──────── JEU DE DONNÉES ────────

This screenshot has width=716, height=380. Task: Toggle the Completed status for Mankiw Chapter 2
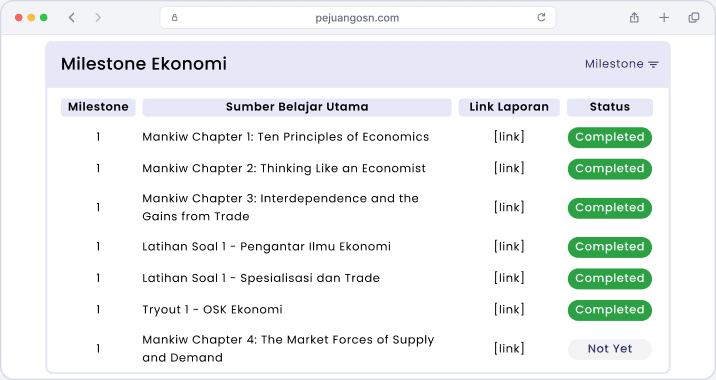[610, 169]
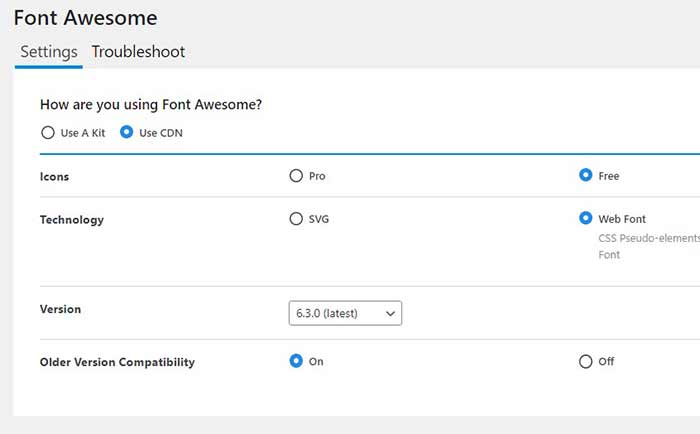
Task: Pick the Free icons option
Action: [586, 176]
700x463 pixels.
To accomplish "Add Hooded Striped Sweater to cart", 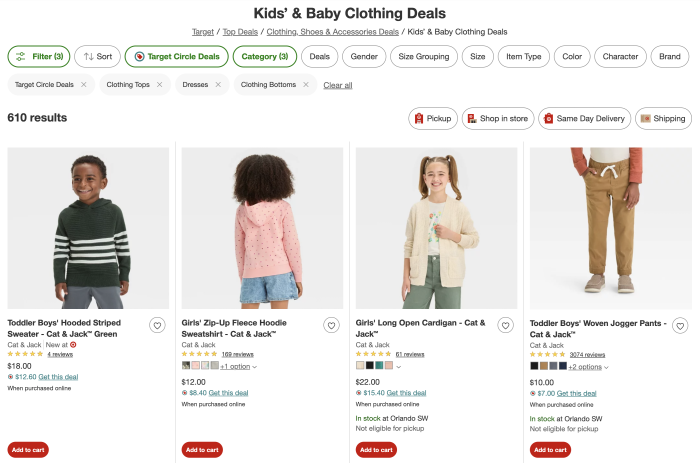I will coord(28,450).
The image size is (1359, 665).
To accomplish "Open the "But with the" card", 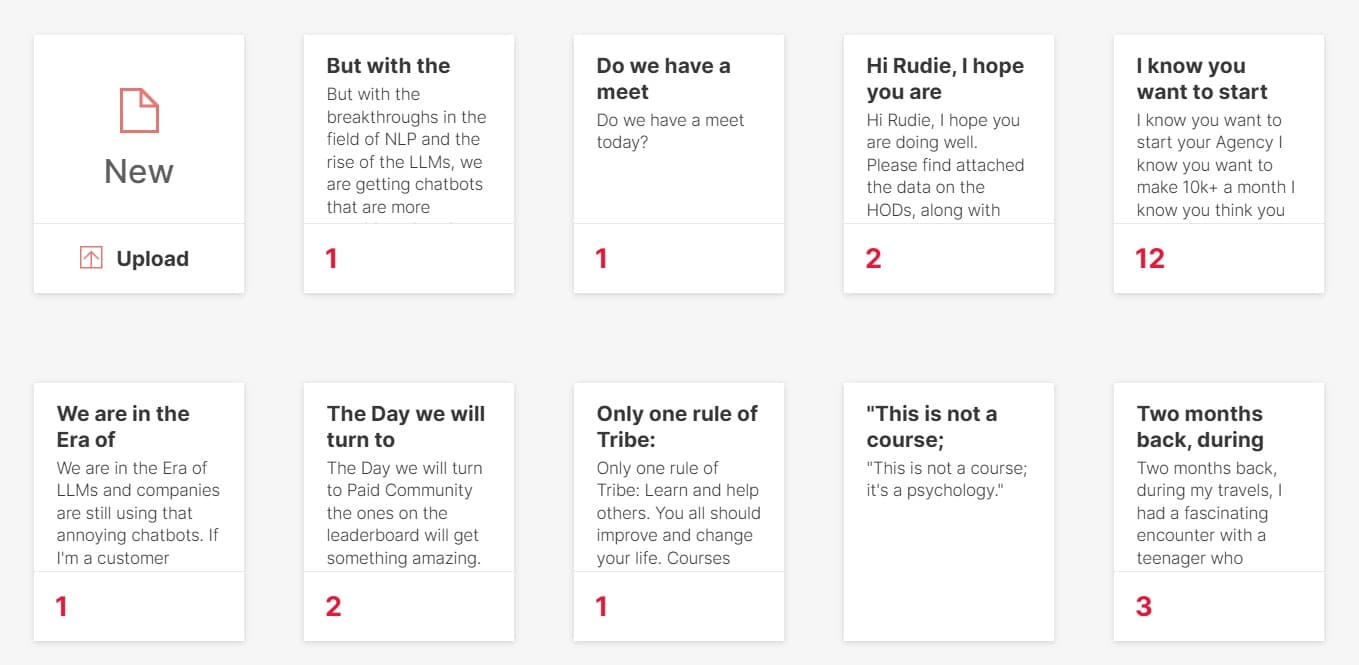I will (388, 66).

────────

CONSIGNES
Quelles lignes des enregistrements ci-dessus contiennent la chaîne « Task » ? Relevez-les toutes en respectant la casse.

RÉSULTAT OBTENU
This screenshot has width=716, height=380. Task: Toggle the Completed status for Mankiw Chapter 2
Task: Pick the Free icons option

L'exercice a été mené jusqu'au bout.